Pancasila tidak pernah gagal sebagai ideologi bangsa Indonesia, kitalah yang gagal menerapkannya di dalam kehidupan kita sehari-hari. Bahkan, permasalahan korupsi ini sejatinya dimulai dari persimpangan jalan dan lampu lalu-lintas.

Lantas apa hubungannya, korupsi, Pancasila dan lampu lalu-lintas?

Dalam Undang-Undang Nomor 31 Tahun 1999, korupsi didefinisikan sebagai sebuah tindakan melanggar hukum yang "merugikan keuangan negara, suap-menyuap, penggelapan dalam jabatan, pemerasan, perbuatan curang, benturan dalam pengadaan, gratifikasi," (Setiadi, 2018, p. 249).

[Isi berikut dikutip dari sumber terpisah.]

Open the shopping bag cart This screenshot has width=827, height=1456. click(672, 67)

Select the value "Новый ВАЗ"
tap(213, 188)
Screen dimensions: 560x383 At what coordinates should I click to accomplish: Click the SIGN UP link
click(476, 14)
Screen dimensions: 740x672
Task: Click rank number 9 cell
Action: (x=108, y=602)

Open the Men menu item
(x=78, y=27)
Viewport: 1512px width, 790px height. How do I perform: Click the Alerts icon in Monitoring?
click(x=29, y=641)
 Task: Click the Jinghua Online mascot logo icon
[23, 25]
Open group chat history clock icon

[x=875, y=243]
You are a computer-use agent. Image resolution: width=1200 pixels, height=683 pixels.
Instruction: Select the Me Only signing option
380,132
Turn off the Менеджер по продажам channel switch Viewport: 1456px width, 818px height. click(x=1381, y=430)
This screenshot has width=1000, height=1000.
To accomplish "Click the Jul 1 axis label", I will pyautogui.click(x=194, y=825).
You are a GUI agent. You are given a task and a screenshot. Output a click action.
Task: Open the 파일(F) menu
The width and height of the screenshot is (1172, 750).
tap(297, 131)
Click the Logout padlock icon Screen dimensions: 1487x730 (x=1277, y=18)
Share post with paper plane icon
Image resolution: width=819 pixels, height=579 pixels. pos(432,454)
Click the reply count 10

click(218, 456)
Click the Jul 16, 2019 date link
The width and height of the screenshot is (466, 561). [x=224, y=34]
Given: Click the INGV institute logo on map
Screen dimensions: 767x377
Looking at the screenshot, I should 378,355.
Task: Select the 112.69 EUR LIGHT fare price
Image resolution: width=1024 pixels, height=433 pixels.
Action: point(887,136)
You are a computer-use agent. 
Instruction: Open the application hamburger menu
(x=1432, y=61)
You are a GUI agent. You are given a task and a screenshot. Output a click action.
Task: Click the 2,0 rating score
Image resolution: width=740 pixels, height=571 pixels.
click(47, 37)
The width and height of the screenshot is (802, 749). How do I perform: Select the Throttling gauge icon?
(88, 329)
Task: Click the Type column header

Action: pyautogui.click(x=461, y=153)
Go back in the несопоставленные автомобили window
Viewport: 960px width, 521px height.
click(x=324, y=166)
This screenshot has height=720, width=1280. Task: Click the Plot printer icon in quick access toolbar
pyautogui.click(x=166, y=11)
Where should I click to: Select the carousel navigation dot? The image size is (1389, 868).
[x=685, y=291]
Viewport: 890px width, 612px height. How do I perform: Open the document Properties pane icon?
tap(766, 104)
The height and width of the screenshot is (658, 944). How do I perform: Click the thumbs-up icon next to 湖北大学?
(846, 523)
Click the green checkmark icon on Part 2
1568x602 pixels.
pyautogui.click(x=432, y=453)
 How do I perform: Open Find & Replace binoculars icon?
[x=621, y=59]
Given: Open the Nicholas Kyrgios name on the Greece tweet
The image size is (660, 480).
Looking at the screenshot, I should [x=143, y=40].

Dari penjelasan ini, jelaslah bahwa korupsi bukanlah sebuah masalah yang main-main. Korupsi dilakukan secara struktural dan terencana, melibatkan kekuasaan dan pengaruhnya.

Masyarakat menilai bahwa karakter bangsa dapat dilihat dari kualitas hukum dan kredibilitas pemimpinnya. Logika yang berjalan adalah bahwa jika semakin banyak produk hukum dibuat, malah makin mempertegas anggapan bahwa tindak korupsi makin besar dan meluas, sekali lagi ini diarahkan pada para aparatur negara, pejabat dan pemimpin bangsa yang melakukan tindak korupsi itu sendiri dikarenakan mereka memiliki kekuasaan (Soemanto, Sudarto, & Sudarsana, 2014, p. 81).

Di dalam sebuah penelitian yang dilakukan oleh Khair (Khair, 2014) mengenai pandangan masyarakat warga RT. 05 Keluaran Tanah Grogot, Kabupaten Paser terhadap pemberitaan mengenai kasus korupsi yang sedang marak terjadi di Indonesia melalui televisi, 85% warga berpendapat bahwa penahanan yang dilakukan kepada pelaku tindak korupsi sangat tidak sesuai dengan kerugian terhadap keuangan negara yang jumlahnya sangat besar.

Warga masyarakat RT. 05 juga sadar dan paham benar bahwasanya para pelaku korupsi adalah mereka yang duduk di lingkaran kekuasaan, seperti politisi, pengusaha, pejabat negara, pemimpin partai, atau menteri dan artis dalam konteks pilkada.

Hal tersebut di atas semakin menunjukkan kesan yang kuat bahwa korupsi memang hanya dilakukan oleh orang-orang yang memiliki kekuasaan dan berada dalam struktur kelas atas dalam masyarakat, termasuk di dalamnya adalah artis atau pengusaha. Masyarakat biasa hanyalah korban dari perilaku budaya korupsi yang sudah terjadi lama dan mendarah daging dalam diri bangsa ini.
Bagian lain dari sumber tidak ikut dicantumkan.